§ What to do
Please find all lines in the data that hold the string "agent" and copy them.

§ Exercise inputs
* * * *

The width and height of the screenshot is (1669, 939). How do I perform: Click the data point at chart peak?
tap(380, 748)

* * * *

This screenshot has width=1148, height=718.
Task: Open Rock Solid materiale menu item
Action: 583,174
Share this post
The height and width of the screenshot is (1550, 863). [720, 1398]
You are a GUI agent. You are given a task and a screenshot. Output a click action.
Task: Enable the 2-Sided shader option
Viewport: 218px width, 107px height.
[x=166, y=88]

* * * *

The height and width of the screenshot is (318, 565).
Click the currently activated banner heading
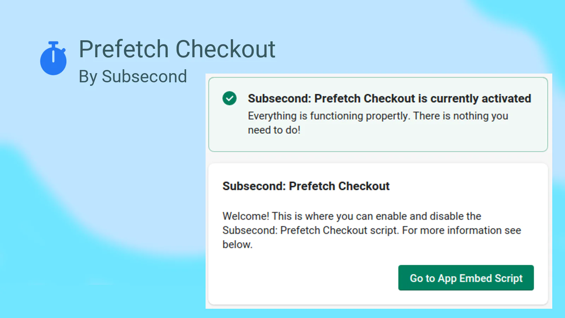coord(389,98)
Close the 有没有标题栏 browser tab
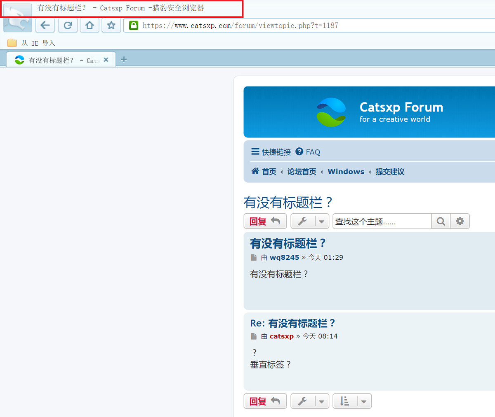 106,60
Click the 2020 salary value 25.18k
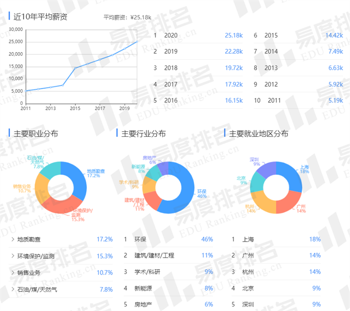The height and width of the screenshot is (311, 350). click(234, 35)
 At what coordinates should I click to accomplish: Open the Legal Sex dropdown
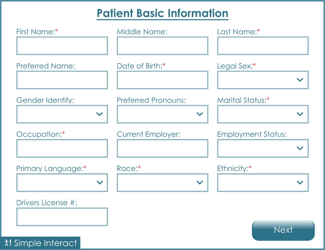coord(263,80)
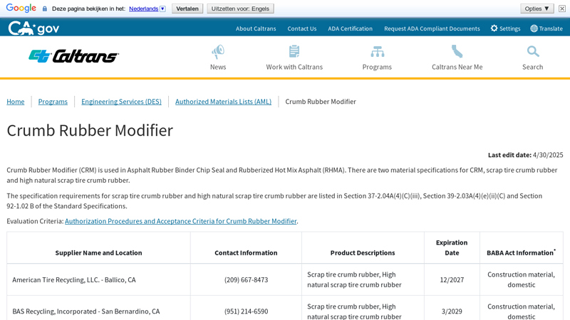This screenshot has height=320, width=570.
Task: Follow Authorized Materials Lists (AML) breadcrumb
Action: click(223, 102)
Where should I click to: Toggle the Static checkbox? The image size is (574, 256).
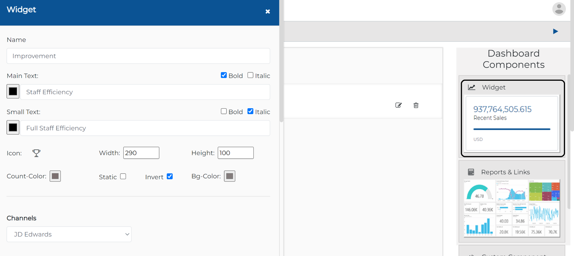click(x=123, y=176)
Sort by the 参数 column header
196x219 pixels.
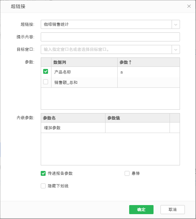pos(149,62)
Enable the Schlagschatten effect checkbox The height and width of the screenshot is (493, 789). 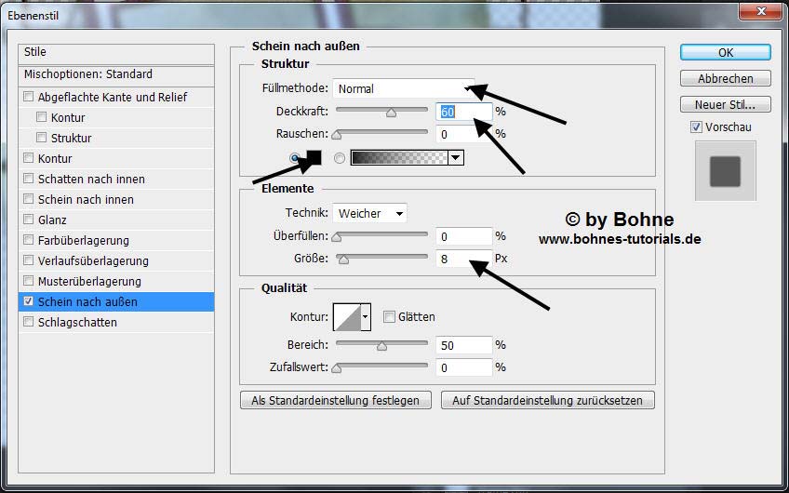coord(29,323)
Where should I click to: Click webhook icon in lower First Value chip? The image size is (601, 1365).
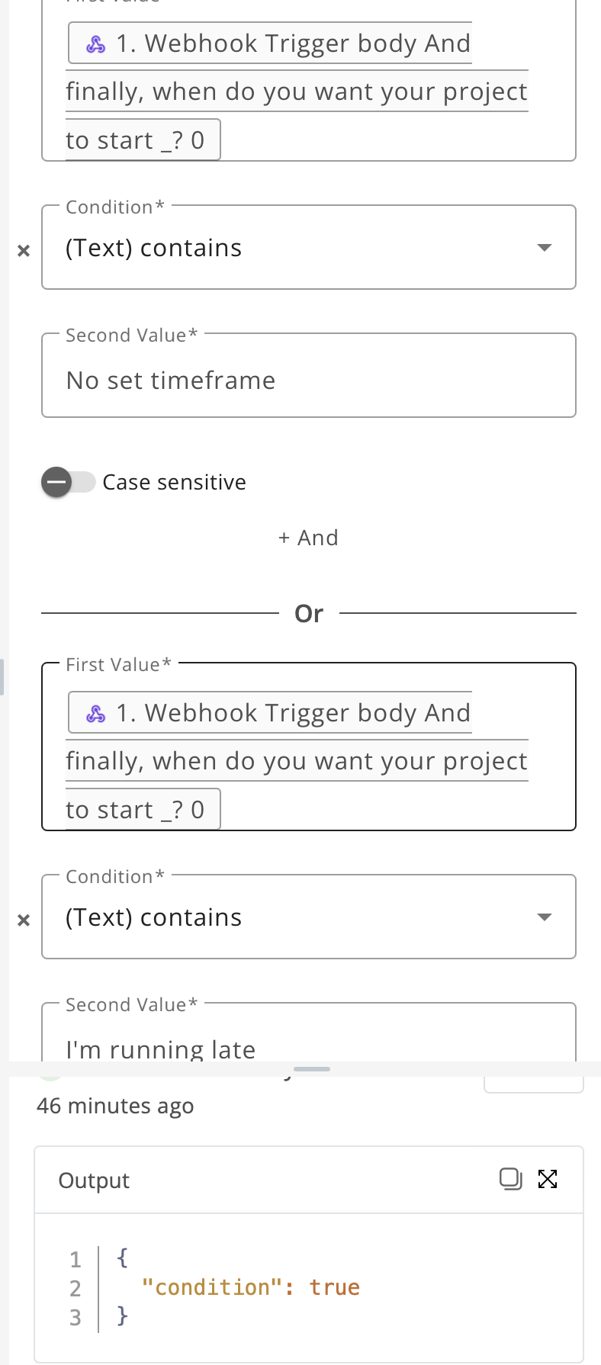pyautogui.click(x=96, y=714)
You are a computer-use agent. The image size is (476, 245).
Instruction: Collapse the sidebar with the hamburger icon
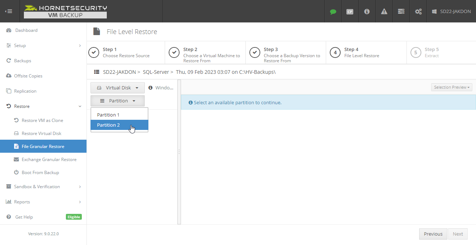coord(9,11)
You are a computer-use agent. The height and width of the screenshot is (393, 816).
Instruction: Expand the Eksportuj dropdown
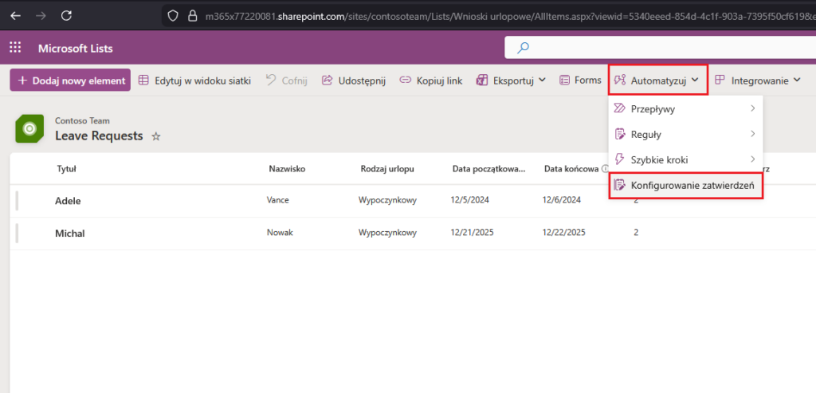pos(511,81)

* * * *

§ Expected output
You are a GUI agent. You are given a task and a screenshot. Output a click action.
You are a computer-use agent. The image size is (476, 245).
You are a computer-use agent. The height and width of the screenshot is (393, 816).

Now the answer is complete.